SUPPLIED TEXT:
+===+
Derluguian seems to have been betrayed indeed by a logical gap in Wallerstein's work, one that lies at the core of this article's main point: geoculture, if it is to be a meaningful concept, must predate the transformations of the 19th century, something that will be discussed in more detail later. Anyway, only two references for geoculture in the whole collection of the Journal of World-Systems Research makes the case for a missing concept.

Concerning another main reference for world-systems analysis, the Routledge Handbook of World-Systems Analysis (Babones and Chase-Dunn 2012) the situation is not different. ‘Geoculture’ is not even listed in the index as a main entry. The index's list moves from ‘genuine savings indicator’ to ‘geographically-integrated history research’ (Ibid.: 527). The only place where the word ‘geoculture’ can be found in the index is as a sub-heading of the main entry ‘knowledge structures’, as ‘geoculture of historical capitalism’ (Ibid.: 530). That sub-heading refers to the single reference to geoculture in the whole book, in a chapter where Richard Lee (2012: 105) affirms that ‘the geoculture of historical capitalism has been periodically reconstituted through a series of medium-term fluctuations’. Unfortunately, such an interesting hypothesis is not explored much in the text and no specific references to it are provided. Nevertheless, Lee's work will be discussed ahead as a basis to the understanding of geoculture as proposed in this paper. So, in that Handbook we have one single reference to ‘geoculture’. But one should think twice before criticizing the editors. After all, they warn us at the book's introduction ‘All in all, this handbook arises out of a good-faith attempt to represent world-systems analysis as it is practiced in the field, not as it was laid out by the founders or defined by the editors’ (Babones and Chase-Dunn 2012: 6).

And that is exactly how world-systems analysis is currently ‘practiced in the field’: with almost no reference to geoculture. Another piece of evidence can be extracted from searching for ‘geoculture’ in the collection of Review. Only one article (Wilson 2009) has the word in its title. And we are talking here of thirty-five volumes, beginning in 1976, so covering all the period during which the concept has been ‘alive’. The question is unavoidable: why is geoculture missing?

3.1. A brilliant but underdeveloped insight?
+===+
DATASET ENTRIES:

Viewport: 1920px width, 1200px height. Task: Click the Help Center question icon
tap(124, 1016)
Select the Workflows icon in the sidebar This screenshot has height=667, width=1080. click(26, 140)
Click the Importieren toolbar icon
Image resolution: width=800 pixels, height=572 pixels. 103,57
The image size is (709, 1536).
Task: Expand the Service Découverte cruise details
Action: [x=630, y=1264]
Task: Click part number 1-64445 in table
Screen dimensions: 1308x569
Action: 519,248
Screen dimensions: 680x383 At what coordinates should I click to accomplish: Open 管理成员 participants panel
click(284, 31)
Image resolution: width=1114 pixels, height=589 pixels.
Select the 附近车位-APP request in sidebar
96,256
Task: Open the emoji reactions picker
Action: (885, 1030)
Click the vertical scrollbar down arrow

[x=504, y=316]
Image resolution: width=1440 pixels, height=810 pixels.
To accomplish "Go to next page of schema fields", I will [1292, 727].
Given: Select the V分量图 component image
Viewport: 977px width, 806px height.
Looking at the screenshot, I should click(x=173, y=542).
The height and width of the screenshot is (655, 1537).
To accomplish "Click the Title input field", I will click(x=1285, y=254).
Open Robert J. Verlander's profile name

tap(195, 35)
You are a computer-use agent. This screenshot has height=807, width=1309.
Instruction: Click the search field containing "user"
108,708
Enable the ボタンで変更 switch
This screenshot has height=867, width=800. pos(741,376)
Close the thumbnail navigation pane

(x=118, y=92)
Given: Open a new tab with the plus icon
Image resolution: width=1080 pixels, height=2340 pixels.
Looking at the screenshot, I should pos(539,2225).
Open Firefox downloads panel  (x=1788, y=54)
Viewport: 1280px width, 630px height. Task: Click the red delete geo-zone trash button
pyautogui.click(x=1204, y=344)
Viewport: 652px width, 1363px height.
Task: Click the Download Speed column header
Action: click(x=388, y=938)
+===+
REQUIREMENTS:
1 - From the listing, reproduce verbatim every line from the one holding "Screen dimensions: 680x383" through the one holding "[x=504, y=316]", both included.
2 - Continue the passage on geoculture in world-systems analysis from the point where it stops.

WRITTEN RESPONSES:
1 -
Screen dimensions: 680x383 At what coordinates should I click to accomplish: Open 管理成员 participants panel
click(284, 31)
Image resolution: width=1114 pixels, height=589 pixels.
Select the 附近车位-APP request in sidebar
96,256
Task: Open the emoji reactions picker
Action: (885, 1030)
Click the vertical scrollbar down arrow

[x=504, y=316]

2 -
Perhaps, one of the reasons for the lack of research on geoculture is its conceptual underdevelopment. If we accept Wallerstein's ideas about geoculture, there is indeed not much to be explored: geoculture as such only became important after the French Revolution, and more specifically, only after the revolutions of 1848. As quoted above, he does not even recognize the existence of ideologies previously to the Revolution. And the action surrounding geoculture has essentially ceased after the triumph of centrist liberalism during the 19th century. Only the world revolution of 1968 would change things, but then the Wallersteinian concept of geoculture essentially fades away from history, except something that was brought down by the 1968 events. In other words: geoculture as a phenomenon is something limited to the period between 1789 and 1968. A brilliant insight – the need for a cultural background for a world-system – was largely neutralized by one assumption: no ideologies were needed before the modern world-system late stage of development (see Wallerstein 2004: 60). I sustain here that Wallerstein, by doing that, has taken one single species (the geoculture of the late modern capitalist world-system) for the whole genus (geoculture). I also sustain that in his work itself we have evidence for that fact.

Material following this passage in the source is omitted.